Given data:
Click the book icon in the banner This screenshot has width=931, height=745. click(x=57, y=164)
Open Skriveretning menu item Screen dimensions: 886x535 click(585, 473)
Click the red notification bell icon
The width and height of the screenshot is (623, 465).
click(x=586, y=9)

Aim of the task:
Print every line above again, word for word.

Solution for this task:
Click the book icon in the banner This screenshot has width=931, height=745. click(x=57, y=164)
Open Skriveretning menu item Screen dimensions: 886x535 click(585, 473)
Click the red notification bell icon
The width and height of the screenshot is (623, 465).
click(x=586, y=9)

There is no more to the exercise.